Veinte minutos más tarde bajó trabajosamente y con no pocos reniegos por las escaleras. No hizo falta mirar para saber que estaba bajando de lado y con mucho tiento, como si los escalones estuviesen recubiertos de hielo. Llevaba la mochila a la espalda. Le había atado cosas por todas partes: un par de mugrientas deportivas y lo que parecían unos botines de vestir, todos los cazos y sartenes, una bolsa de la compra de Laura Ashley (claramente sisada del armario de mi mujer y llena ahora de Dios sabe qué)...

—No he sabido hacerlo mejor —dijo—. He tenido que dejar unas cuantas cosas.

Asentí. Yo también había dejado unas cuantas cosas, entre ellas la avena, que de todas formas no me gustaba, y los pastelitos Little Debbie de aspecto más repugnante. Es decir, todos.

Mi esposa nos llevó en coche hasta el aeropuerto de Manchester en medio de una ventisca y de ese silencio incómodo que precede a una larga separación. Katz iba en el asiento trasero, comiendo donuts. En el aeropuerto, mi mujer me entregó un nudoso bastón de senderista que habían comprado los niños. Lo habían adornado con un lazo rojo. Me entraron ganas de echarme a llorar... e incluso de meterme corriendo en el coche y salir escopeteado de allí mientras Katz se peleaba con unas correas a las que no se había acostumbrado aún. Mi mujer me dio un apretón en el brazo y con una sonrisa triste se marchó.

La vi partir y luego entré en la terminal con Katz. El tipo del mostrador le echó un vistazo a nuestros billetes con destino Atlanta y a nuestro equipaje, y dijo (con lo que me pareció una agudeza insospechada para alguien vestido con una camisa de manga corta en pleno invierno):

—¿Qué, a recorrer el sendero de los Apalaches?
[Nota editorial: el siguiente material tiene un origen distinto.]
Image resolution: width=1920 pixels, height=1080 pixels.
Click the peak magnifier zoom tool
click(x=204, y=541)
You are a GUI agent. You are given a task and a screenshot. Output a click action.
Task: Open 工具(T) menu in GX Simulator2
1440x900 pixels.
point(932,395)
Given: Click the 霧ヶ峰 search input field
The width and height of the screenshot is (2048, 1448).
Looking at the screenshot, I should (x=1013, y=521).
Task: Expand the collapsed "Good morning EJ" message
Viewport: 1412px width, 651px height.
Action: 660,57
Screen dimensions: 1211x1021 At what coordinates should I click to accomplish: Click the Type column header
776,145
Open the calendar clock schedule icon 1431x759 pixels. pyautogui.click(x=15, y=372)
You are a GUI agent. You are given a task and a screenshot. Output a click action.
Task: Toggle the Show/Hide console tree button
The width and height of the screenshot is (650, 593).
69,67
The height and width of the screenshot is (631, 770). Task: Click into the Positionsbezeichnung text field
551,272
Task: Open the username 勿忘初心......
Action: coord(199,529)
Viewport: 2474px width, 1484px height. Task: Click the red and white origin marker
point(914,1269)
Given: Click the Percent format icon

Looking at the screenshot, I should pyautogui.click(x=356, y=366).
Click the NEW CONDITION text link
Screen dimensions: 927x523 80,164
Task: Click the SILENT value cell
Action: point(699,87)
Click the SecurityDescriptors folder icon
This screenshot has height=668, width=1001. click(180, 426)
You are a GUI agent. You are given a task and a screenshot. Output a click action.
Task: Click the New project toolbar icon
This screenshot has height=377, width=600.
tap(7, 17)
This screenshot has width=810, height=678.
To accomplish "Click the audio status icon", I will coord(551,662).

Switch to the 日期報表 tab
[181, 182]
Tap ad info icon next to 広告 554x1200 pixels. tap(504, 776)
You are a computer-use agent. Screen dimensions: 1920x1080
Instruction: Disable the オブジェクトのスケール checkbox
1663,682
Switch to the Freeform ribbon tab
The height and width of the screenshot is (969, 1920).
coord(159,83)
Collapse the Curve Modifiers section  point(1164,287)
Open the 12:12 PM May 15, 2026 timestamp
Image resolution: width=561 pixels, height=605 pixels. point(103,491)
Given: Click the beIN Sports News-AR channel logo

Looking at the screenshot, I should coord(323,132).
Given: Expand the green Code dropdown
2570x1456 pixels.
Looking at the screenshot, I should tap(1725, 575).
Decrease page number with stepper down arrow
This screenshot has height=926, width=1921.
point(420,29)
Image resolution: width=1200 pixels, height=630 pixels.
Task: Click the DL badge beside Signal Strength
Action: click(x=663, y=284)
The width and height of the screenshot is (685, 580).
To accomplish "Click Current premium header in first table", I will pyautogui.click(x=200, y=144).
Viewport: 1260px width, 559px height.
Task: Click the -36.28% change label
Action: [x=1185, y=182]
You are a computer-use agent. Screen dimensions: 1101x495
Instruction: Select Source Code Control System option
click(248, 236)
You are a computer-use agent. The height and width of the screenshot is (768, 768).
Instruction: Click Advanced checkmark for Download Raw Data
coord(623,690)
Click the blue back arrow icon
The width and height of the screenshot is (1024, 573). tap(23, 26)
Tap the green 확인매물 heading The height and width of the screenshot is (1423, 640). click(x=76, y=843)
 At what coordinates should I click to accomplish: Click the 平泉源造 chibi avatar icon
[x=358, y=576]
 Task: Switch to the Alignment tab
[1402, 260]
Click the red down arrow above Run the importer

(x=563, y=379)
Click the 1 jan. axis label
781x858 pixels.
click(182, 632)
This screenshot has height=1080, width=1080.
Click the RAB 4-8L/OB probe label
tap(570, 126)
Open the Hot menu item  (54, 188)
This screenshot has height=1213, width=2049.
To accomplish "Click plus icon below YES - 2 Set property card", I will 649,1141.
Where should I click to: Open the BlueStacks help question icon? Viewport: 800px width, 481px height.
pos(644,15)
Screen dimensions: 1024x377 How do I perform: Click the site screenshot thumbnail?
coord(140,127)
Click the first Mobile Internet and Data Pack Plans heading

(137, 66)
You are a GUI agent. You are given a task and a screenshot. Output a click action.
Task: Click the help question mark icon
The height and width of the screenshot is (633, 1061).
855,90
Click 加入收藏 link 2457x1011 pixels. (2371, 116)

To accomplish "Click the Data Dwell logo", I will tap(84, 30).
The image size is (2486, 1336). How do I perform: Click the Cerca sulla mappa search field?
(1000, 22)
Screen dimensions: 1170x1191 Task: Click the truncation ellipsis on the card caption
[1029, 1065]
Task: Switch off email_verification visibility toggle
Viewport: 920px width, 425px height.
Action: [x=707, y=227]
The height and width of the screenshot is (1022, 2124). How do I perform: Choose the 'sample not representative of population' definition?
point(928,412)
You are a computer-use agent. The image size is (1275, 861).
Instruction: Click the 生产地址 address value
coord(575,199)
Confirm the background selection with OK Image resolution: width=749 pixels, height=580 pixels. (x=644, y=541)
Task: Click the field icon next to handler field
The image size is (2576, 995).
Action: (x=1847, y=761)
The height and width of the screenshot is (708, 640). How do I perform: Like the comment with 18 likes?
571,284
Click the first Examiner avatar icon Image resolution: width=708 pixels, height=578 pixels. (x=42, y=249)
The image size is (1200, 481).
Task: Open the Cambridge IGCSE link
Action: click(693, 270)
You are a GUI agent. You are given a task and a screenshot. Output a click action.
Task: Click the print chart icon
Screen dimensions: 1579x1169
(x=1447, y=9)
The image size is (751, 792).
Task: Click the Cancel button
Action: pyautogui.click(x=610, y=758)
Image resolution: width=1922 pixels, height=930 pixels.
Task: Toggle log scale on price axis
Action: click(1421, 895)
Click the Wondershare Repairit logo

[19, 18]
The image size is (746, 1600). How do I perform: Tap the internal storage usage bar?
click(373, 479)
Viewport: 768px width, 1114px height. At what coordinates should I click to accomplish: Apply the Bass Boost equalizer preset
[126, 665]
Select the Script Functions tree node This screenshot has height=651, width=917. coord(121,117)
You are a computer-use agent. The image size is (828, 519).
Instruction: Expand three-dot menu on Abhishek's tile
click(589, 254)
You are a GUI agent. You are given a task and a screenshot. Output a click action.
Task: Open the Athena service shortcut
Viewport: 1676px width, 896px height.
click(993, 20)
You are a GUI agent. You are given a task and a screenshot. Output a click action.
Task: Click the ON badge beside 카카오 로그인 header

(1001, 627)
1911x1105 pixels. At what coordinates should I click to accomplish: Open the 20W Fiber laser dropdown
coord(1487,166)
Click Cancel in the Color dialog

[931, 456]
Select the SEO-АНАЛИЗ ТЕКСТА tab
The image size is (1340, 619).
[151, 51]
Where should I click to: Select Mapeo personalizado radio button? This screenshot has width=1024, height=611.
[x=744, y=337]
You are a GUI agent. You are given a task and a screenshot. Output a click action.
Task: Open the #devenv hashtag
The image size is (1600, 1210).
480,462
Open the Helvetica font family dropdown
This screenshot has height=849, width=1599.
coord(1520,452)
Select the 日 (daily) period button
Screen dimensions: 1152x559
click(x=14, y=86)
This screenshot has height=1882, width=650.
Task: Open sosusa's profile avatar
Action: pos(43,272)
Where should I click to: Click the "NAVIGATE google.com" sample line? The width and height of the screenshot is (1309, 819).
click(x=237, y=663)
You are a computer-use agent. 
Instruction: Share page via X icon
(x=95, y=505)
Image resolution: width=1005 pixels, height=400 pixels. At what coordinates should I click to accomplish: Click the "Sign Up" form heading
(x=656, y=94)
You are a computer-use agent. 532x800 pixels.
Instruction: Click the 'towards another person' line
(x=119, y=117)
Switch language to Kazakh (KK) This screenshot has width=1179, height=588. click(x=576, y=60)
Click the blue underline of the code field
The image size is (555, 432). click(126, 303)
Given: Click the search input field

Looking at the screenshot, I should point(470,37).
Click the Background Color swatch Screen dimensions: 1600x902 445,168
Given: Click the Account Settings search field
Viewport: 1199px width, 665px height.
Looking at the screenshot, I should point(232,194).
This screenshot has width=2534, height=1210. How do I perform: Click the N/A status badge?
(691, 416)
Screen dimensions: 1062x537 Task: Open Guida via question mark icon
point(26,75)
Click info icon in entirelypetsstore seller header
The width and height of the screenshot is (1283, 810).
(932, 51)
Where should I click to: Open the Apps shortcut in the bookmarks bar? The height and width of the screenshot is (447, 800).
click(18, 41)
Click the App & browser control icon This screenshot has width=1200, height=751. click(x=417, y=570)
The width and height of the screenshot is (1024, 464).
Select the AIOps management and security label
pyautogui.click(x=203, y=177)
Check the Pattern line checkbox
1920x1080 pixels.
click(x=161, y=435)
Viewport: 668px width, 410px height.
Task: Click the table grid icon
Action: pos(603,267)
—Efectivamente —dijo Katz, orgulloso.

—No sé si lo saben, pero en Georgia ha habido problemas con los lobos.

—¿En serio? —Katz era todo oídos.

—Y tanto. Hace poco hubo un par de ataques. Y bastante salvajes, por lo que tengo entendido.

A continuación trasteó durante un minuto con los billetes y las etiquetas del equipaje.

—Espero que lleven ropa interior larga.

Katz puso cara de pensar.

—¿Por los lobos?

—No, por el tiempo. Durante los próximos cuatro o cinco días se van a alcanzar mínimas históricas. En Atlanta van a estar muy por debajo de cero esta noche.

—Fantástico —dijo Katz, y dejó escapar un suspiro irregular y desconsolado. Luego miró con gesto acusador al tipo del mostrador—. ¿No tiene más malas noticias que contarnos? ¿Han llamado del hospital para decir que tenemos cáncer o algo así?

El tipo depositó los billetes en el mostrador y nos dedicó una sonrisa radiante.

—No, eso es todo, que tengan un feliz vuelo. Pero, escuche —dijo dirigiéndose a Katz a media voz—, vaya con ojo con los lobos, caballero, porque, entre nosotros, tiene usted pinta de apetitoso.

Y le guiñó un ojo.

—Madre de Dios... —dijo Katz con voz tenue.

Se lo veía muy, pero que muy abatido.

—Y encima no nos darán de comer en el avión, ya verás —comentó con inesperada amargura para zanjar el asunto.